**EXTRAIT DU DOCUMENT**.
┌──

Evidemment à chaque reprise de spectacle on ne peut s'empêcher d'établir des comparaisons entre artistes: commençons par la direction et l'orchestre. Le Freiburger Barockorchester est un des meilleurs ensembles baroques actuels; René Jacobs l'affectionne tout particulièrement pour son ouverture à la nouveauté, son initiative et son professionalisme; Ivor Bolton est un grand chef baroque qui m'avait totalement bluffé dans son Alcina munichoise, la meilleure de la discographie pour ce qui est de l'orchestre, époustouflant d'épaisseur, de couleurs et de dynamicité. Il y a deux ans c'était les exhaustifs Musiciens du Louvre dirigés par ce génie qu'est Marc Minkowski qui s'y collaient: ils avaient pour eux une connaissance solide de la partition pour en avoir enregistré la version de référence cinq ans auparavant, connaissance qui ne serait rien sans toutes les qualités qu'on leur connait et que je loue suffisamment sur ce blog pour ne pas encore en rajouter une couche. Pour en revenir à notre spectacle, nos Freiburger ne déméritent pas: le son est plus sec, plus vert, plus "baroqueux", certains pupitres sont clairement mis en avant (les timbales, les vents), ils n'hésitent pas à jouer fort (couvrant parfois les chanteurs) et vivement. Dès le début tendu de l'ouverture on sent qu'Ivor Bolton veut insuffler un élan tragique à toute la partition, on est loin du calme champêtre de la version de Minko. Autre différence, là où le son des Musiciens du Louvre semblait être une évidence musicale, couler de source, miroitant de milles détails harmoniques sans pour autant négliger un certain emportement, les Freiburger jouent beaucoup plus la carte de la violence au détriment de l'hédonisme musical, un parti pris plus extrême qui porte ses fruits, notemment dans "Je t'implore et je tremble" qui ne m'a jamais autant dérangé psychologiquement, comme si la musique prenait plaisir à remuer le couteau dans la plaie. C'est donc une direction très "physique", plus percutante de Bolton qui insiste sur le coté torturé de la partition, interprétation en plein accord avec la vision de Warlikowski. Je ne saurais dire quelle version je préfère, les deux me comblant également en me procurant des émotions différentes.

└──

**ACTION À MENER**. Résumez sous forme de liste le paragraphe de la critique ci-dessus qui commence par « Evidemment à chaque reprise de spectacle », en conservant ses faits principaux.

**INFORMATIONS AFFICHÉES**.
┌──

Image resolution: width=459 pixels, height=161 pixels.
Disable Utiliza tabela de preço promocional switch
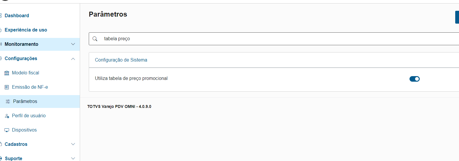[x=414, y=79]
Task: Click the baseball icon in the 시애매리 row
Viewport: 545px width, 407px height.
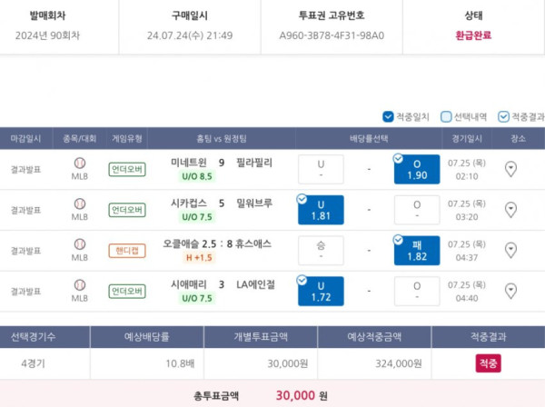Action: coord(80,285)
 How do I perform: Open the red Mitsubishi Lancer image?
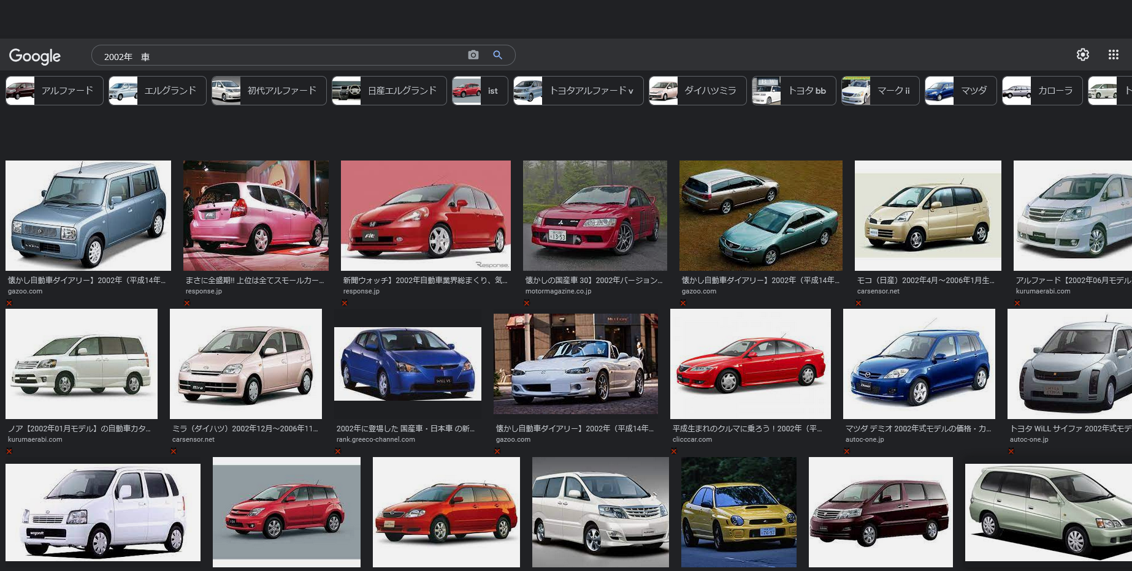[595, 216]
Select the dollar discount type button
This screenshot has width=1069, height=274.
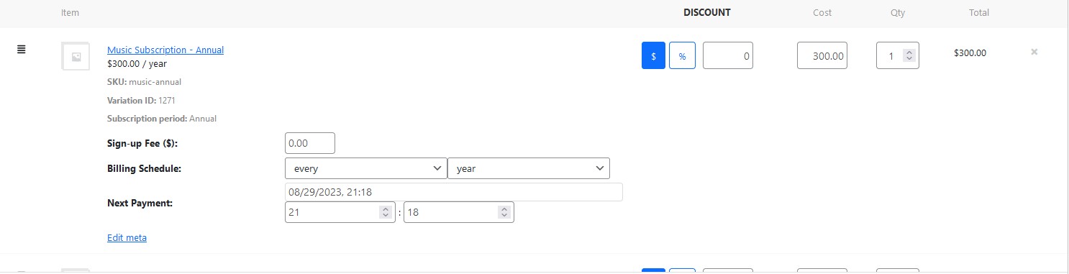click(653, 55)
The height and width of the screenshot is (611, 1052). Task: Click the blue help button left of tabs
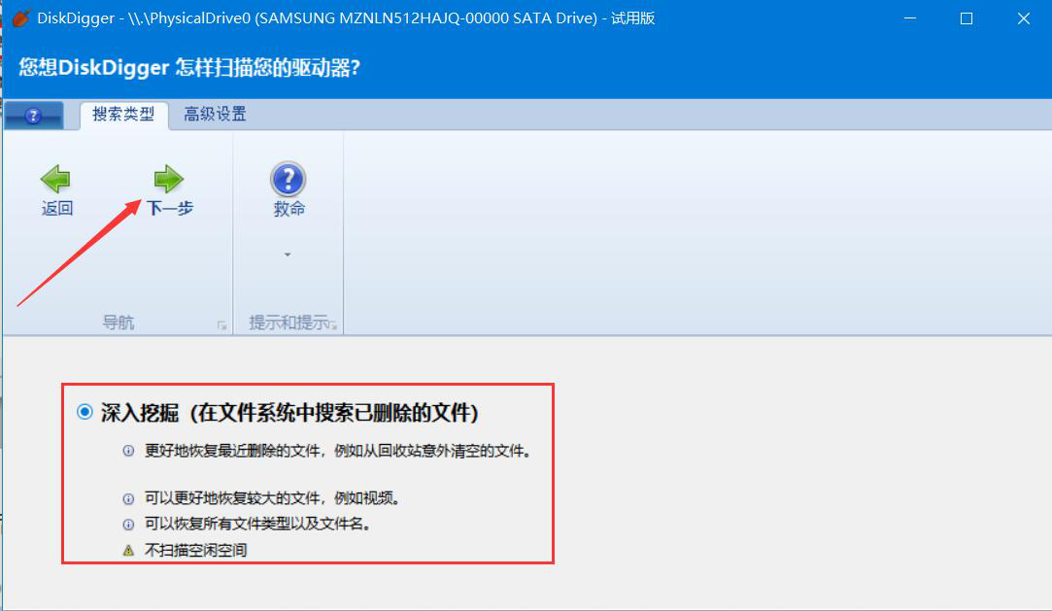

└──
┌──

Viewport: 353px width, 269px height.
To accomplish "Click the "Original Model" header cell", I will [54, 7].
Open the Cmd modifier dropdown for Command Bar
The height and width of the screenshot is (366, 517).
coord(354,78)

└──

**TÂCHE ACCOMPLIE**.
- À chaque reprise d'un spectacle, on compare les artistes, en commençant ici par la direction et l'orchestre.
- Le Freiburger Barockorchester compte parmi les meilleurs ensembles baroques actuels. René Jacobs l'apprécie pour son ouverture à la nouveauté, son initiative et son professionnalisme.
- Ivor Bolton est un grand chef baroque. Son Alcina munichoise est jugée la meilleure de la discographie pour l'orchestre.
- Il y a deux ans, ce sont les Musiciens du Louvre, dirigés par Marc Minkowski, qui jouaient l'œuvre. Ils connaissaient bien la partition, dont ils avaient enregistré la version de référence cinq ans plus tôt.
- Les Freiburger ont un son plus sec, plus vert et plus « baroqueux ». Ils mettent en avant les timbales et les vents, et jouent fort et vivement, en couvrant parfois les chanteurs.
- Dès l'ouverture, Bolton insuffle un élan tragique, loin du calme champêtre de la version de Minkowski.
- Le son des Musiciens du Louvre coulait de source et miroitait de détails harmoniques. Les Freiburger privilégient la violence au détriment de l'hédonisme musical. Ce parti pris plus extrême porte ses fruits, notamment dans « Je t'implore et je tremble ».
- La direction de Bolton est très « physique » et percutante. Elle souligne le côté torturé de la partition, en accord avec la vision de Warlikowski.
- Aucune version n'est préférée : les deux comblent également, en procurant des émotions différentes.